**Data shown**
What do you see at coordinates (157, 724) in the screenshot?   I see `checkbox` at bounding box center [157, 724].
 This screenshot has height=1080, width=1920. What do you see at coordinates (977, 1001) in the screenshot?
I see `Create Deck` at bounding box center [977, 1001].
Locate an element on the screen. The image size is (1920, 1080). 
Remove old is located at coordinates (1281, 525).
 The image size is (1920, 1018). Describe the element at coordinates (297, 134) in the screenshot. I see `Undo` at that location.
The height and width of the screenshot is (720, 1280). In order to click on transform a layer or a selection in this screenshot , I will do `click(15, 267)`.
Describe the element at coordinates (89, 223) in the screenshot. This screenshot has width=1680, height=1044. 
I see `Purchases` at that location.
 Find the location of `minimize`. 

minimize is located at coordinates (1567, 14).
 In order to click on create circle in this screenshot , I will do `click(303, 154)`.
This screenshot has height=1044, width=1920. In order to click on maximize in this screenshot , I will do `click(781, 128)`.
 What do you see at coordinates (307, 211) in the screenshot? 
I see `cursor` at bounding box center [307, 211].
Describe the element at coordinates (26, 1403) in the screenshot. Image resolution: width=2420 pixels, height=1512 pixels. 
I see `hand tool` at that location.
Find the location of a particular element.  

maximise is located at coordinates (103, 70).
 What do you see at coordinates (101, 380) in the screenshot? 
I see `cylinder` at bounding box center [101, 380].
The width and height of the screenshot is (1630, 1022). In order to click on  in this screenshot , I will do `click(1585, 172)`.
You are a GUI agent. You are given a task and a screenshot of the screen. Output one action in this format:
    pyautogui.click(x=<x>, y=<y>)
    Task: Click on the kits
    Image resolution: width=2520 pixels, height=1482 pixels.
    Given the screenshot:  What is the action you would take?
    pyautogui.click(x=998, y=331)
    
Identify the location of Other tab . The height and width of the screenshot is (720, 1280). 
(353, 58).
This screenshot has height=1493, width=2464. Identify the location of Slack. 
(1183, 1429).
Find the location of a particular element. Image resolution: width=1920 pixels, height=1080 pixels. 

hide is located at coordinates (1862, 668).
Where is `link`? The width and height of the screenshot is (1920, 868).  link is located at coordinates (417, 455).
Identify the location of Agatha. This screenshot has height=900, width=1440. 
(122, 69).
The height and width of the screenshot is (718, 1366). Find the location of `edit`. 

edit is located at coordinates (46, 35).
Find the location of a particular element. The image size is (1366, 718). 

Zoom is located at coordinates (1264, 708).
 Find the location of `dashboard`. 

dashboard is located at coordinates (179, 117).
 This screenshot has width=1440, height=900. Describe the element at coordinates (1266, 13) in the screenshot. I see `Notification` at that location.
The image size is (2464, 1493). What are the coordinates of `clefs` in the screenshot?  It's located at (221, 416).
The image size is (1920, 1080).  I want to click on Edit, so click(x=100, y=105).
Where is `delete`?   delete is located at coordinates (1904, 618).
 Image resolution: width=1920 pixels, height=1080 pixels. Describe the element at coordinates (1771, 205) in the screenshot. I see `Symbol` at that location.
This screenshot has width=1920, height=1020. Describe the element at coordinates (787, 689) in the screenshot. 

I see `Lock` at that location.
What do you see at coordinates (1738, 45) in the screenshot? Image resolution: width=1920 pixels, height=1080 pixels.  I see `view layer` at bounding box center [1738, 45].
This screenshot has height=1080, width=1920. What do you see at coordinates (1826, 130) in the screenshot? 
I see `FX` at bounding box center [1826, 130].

**What is being asked**
Turn the rows above into a numbered list, leaving out any blank lines.

**Result of the task**
1. What do you see at coordinates (157, 724) in the screenshot?   I see `checkbox` at bounding box center [157, 724].
2.  This screenshot has height=1080, width=1920. What do you see at coordinates (977, 1001) in the screenshot?
3. I see `Create Deck` at bounding box center [977, 1001].
4. Locate an element on the screen. The image size is (1920, 1080). 
5. Remove old is located at coordinates (1281, 525).
6.  The image size is (1920, 1018). Describe the element at coordinates (297, 134) in the screenshot. I see `Undo` at that location.
7. The height and width of the screenshot is (720, 1280). In order to click on transform a layer or a selection in this screenshot , I will do `click(15, 267)`.
8. Describe the element at coordinates (89, 223) in the screenshot. This screenshot has width=1680, height=1044. 
9. I see `Purchases` at that location.
10.  Find the location of `minimize`. 
11. minimize is located at coordinates (1567, 14).
12.  In order to click on create circle in this screenshot , I will do `click(303, 154)`.
13. This screenshot has height=1044, width=1920. In order to click on maximize in this screenshot , I will do `click(781, 128)`.
14.  What do you see at coordinates (307, 211) in the screenshot? 
15. I see `cursor` at bounding box center [307, 211].
16. Describe the element at coordinates (26, 1403) in the screenshot. Image resolution: width=2420 pixels, height=1512 pixels. 
17. I see `hand tool` at that location.
18. Find the location of a particular element.  
19. maximise is located at coordinates (103, 70).
20.  What do you see at coordinates (101, 380) in the screenshot? 
21. I see `cylinder` at bounding box center [101, 380].
22. The width and height of the screenshot is (1630, 1022). In order to click on  in this screenshot , I will do `click(1585, 172)`.
23. You are a GUI agent. You are given a task and a screenshot of the screen. Output one action in this format:
24.     pyautogui.click(x=<x>, y=<y>)
25.     Task: Click on the kits
26.     Image resolution: width=2520 pixels, height=1482 pixels.
27.     Given the screenshot:  What is the action you would take?
28.     pyautogui.click(x=998, y=331)
29. Identify the location of Other tab . The height and width of the screenshot is (720, 1280). 
30. (353, 58).
31. This screenshot has height=1493, width=2464. Identify the location of Slack. 
32. (1183, 1429).
33. Find the location of a particular element. Image resolution: width=1920 pixels, height=1080 pixels. 
34. hide is located at coordinates (1862, 668).
35. Where is `link`? The width and height of the screenshot is (1920, 868).  link is located at coordinates (417, 455).
36. Identify the location of Agatha. This screenshot has height=900, width=1440. 
37. (122, 69).
38. The height and width of the screenshot is (718, 1366). Find the location of `edit`. 
39. edit is located at coordinates (46, 35).
40. Find the location of a particular element. The image size is (1366, 718). 
41. Zoom is located at coordinates (1264, 708).
42.  Find the location of `dashboard`. 
43. dashboard is located at coordinates (179, 117).
44.  This screenshot has width=1440, height=900. Describe the element at coordinates (1266, 13) in the screenshot. I see `Notification` at that location.
45. The image size is (2464, 1493). What are the coordinates of `clefs` in the screenshot?  It's located at (221, 416).
46. The image size is (1920, 1080).  I want to click on Edit, so click(x=100, y=105).
47. Where is `delete`?   delete is located at coordinates (1904, 618).
48.  Image resolution: width=1920 pixels, height=1080 pixels. Describe the element at coordinates (1771, 205) in the screenshot. I see `Symbol` at that location.
49. This screenshot has width=1920, height=1020. Describe the element at coordinates (787, 689) in the screenshot. 
50. I see `Lock` at that location.
51. What do you see at coordinates (1738, 45) in the screenshot? Image resolution: width=1920 pixels, height=1080 pixels.  I see `view layer` at bounding box center [1738, 45].
52. This screenshot has height=1080, width=1920. What do you see at coordinates (1826, 130) in the screenshot? 
53. I see `FX` at bounding box center [1826, 130].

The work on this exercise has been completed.